What is being asked -
All of the lines below should be copied word for word.

(Dataset items)

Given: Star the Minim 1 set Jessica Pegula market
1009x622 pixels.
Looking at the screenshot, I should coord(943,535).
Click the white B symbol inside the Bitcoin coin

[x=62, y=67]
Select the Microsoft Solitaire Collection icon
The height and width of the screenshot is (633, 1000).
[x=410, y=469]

Solution for this exercise -
Given: Star the Minim 1 set Jessica Pegula market
1009x622 pixels.
Looking at the screenshot, I should coord(943,535).
Click the white B symbol inside the Bitcoin coin

[x=62, y=67]
Select the Microsoft Solitaire Collection icon
The height and width of the screenshot is (633, 1000).
[x=410, y=469]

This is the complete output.